Once, a very long time ago, I wanted to be a missionary. Work for God. That’s what I thought a missionary did, though I wasn’t sure of the exact job description at seven when I thought I felt the call of God on my very young life.
I knew it would mean giving up friends and moving miles and miles away from home, to a different culture, and eat things I wouldn’t hold in my hands, much less bring up to my lips.
But that was going to be okay, because I was going to be a missionary, and that’s what missionaries did. They lived a life of drama and romance. Or so I thought.

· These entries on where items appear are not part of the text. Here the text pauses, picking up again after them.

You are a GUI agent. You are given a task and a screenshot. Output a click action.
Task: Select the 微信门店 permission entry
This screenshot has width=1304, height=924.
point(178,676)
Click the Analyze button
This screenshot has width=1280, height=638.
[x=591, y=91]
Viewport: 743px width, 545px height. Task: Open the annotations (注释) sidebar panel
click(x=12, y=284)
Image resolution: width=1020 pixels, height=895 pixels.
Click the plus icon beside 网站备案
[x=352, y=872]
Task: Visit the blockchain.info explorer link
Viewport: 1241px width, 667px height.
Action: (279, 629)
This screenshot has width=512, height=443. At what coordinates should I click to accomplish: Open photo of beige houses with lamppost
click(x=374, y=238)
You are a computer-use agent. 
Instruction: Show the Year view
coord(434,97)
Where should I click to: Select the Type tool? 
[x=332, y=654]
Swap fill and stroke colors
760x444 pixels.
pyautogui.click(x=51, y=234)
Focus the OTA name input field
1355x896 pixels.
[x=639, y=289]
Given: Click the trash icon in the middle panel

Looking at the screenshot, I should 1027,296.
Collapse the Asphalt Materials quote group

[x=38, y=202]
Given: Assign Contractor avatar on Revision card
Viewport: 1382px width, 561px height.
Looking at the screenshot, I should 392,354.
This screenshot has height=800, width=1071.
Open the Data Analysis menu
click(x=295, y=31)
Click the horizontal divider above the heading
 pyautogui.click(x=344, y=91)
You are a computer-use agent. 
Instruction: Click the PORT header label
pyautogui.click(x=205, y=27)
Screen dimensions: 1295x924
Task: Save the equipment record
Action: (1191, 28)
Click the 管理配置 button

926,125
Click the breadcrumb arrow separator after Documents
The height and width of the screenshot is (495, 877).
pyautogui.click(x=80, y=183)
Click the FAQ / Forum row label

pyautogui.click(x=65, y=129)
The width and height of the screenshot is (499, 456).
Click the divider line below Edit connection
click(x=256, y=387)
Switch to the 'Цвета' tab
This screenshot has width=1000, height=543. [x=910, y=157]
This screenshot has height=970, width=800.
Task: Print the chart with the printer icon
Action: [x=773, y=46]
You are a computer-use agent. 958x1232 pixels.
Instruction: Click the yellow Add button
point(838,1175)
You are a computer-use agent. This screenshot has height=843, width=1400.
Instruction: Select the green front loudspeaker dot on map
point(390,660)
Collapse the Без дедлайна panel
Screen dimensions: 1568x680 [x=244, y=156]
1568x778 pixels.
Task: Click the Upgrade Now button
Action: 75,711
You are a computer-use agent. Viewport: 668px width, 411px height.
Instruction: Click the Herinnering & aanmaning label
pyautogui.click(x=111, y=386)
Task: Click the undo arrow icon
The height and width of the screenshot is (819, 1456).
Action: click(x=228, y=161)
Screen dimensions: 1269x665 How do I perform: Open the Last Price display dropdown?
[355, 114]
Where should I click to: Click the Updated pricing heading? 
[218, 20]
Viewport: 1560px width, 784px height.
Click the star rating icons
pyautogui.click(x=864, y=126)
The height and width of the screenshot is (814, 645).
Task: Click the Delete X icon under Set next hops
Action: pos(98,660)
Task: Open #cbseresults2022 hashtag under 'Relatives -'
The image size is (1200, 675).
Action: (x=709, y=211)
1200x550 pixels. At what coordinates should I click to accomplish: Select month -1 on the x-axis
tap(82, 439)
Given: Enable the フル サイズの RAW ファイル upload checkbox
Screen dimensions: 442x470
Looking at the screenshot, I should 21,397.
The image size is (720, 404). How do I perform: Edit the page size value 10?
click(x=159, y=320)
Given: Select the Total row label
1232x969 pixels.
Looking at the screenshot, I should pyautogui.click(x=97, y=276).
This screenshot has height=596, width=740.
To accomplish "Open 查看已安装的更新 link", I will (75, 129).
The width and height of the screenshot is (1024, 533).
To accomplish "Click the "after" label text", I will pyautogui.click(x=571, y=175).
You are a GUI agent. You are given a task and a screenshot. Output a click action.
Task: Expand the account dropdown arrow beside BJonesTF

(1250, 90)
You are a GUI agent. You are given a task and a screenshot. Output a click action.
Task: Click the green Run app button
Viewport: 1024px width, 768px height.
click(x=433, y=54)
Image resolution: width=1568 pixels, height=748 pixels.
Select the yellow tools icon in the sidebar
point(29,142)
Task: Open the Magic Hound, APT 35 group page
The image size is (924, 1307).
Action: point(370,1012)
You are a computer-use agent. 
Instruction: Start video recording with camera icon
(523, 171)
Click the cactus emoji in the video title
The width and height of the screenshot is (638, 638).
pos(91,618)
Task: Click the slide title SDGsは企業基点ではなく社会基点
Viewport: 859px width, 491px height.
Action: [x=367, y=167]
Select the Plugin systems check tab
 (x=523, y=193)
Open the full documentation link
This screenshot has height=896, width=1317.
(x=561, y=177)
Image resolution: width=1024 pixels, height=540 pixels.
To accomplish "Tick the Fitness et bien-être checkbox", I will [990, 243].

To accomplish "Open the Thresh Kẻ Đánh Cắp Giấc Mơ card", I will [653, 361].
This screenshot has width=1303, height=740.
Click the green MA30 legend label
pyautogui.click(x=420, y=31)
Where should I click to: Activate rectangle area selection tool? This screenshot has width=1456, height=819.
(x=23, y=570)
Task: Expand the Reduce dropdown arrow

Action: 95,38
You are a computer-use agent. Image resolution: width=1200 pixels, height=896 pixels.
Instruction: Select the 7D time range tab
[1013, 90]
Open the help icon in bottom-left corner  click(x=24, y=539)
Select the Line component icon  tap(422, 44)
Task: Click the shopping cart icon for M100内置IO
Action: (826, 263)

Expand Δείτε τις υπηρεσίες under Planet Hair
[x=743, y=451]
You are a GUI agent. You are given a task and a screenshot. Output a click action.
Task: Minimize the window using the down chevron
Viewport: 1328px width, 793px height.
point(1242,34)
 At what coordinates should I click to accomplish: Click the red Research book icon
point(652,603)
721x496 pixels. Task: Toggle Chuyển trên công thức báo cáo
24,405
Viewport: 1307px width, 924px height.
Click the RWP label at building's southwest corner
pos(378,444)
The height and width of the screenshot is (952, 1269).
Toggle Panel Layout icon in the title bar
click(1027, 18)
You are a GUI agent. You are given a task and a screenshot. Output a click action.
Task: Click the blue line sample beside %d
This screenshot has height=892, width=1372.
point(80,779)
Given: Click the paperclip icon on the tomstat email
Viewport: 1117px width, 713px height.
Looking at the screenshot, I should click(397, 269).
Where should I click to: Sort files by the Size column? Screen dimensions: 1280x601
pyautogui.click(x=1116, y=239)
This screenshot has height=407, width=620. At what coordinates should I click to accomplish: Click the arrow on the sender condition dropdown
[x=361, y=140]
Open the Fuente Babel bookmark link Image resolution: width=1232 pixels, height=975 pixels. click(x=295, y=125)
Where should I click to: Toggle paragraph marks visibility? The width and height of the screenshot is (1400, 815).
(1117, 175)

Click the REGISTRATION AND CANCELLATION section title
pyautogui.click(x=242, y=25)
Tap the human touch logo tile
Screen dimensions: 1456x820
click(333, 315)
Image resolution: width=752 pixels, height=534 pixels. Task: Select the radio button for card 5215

But then, I was also going to be a movie star. Have long flowing hair, and command, by my very presence, an audience to stand on their feet in a roar of applause.
There is no applause for being a missionary.
Thus the dilemma, when I was seven.
Now that I’m older, and wear shoes that I find attractive rather than practical, I know better, about being a missionary.
I know I could never have done it.
I have a friend who did. She worked in Cambodia and she told me about the heat, the people, a life that isn’t really your own, not really. A life that is constantly available to the people around her. And where she doesn’t care what kind of shoes are on her feet, as long as they get her over rough country to where she’s going when the four wheel drive gives out. And her eyes shine when she tells me, and her smile is real. About the people, and the love she feels for them. Real love. Not the kind that smiles and says how are you, but the kind that draws them into her own life, and ultimately, into His. And sometimes I have to look away, because maybe, just maybe, I was supposed to be there as well. But I’m not.
Our pastor preaches that we are all missionaries, right where we are.
But it still isn’t the same thing. Not really. That’s being a witness. Not a missionary. A missionary, well, that involves a special kind of sacrifice.
A special place in the eyes of God. It has to.